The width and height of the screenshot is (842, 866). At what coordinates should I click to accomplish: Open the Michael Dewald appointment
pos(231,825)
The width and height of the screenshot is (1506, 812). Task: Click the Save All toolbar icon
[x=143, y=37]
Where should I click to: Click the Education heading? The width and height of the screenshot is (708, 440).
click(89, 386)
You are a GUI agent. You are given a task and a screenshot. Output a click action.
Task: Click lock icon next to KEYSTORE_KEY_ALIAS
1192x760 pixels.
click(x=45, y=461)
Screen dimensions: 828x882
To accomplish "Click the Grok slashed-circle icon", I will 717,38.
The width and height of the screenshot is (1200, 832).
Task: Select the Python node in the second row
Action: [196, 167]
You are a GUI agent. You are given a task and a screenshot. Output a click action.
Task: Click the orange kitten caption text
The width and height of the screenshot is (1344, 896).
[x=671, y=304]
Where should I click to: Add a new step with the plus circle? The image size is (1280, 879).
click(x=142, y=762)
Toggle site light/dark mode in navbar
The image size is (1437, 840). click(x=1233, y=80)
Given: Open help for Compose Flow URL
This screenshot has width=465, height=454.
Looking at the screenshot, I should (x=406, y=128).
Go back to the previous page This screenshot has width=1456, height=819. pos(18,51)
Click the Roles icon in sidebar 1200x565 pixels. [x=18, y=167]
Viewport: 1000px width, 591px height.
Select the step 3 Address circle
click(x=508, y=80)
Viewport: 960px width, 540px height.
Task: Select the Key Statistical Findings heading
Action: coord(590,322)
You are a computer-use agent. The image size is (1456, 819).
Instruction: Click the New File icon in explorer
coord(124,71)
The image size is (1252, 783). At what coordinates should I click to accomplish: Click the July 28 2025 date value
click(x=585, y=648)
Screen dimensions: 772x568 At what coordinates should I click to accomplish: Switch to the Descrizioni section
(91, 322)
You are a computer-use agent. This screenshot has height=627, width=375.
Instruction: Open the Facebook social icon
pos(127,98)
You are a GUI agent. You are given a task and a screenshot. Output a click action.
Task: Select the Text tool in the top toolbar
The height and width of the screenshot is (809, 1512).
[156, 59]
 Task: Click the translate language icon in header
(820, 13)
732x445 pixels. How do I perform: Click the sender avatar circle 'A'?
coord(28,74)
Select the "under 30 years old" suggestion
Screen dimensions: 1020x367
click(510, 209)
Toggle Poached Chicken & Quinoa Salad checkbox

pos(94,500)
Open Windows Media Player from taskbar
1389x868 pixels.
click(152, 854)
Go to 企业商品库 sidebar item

* * *

Could you reproduce the data in full, starting at the line containing "Screen dimensions: 772x568" and ending at the line containing "pos(127,98)", while shifting every coordinate in the answers by -150?

Screen dimensions: 772x568 At what coordinates should I click to accomplish: Switch to the Descrizioni section
(-59, 172)
You are a computer-use agent. This screenshot has height=627, width=375.
Instruction: Open the Facebook social icon
pos(-23,-52)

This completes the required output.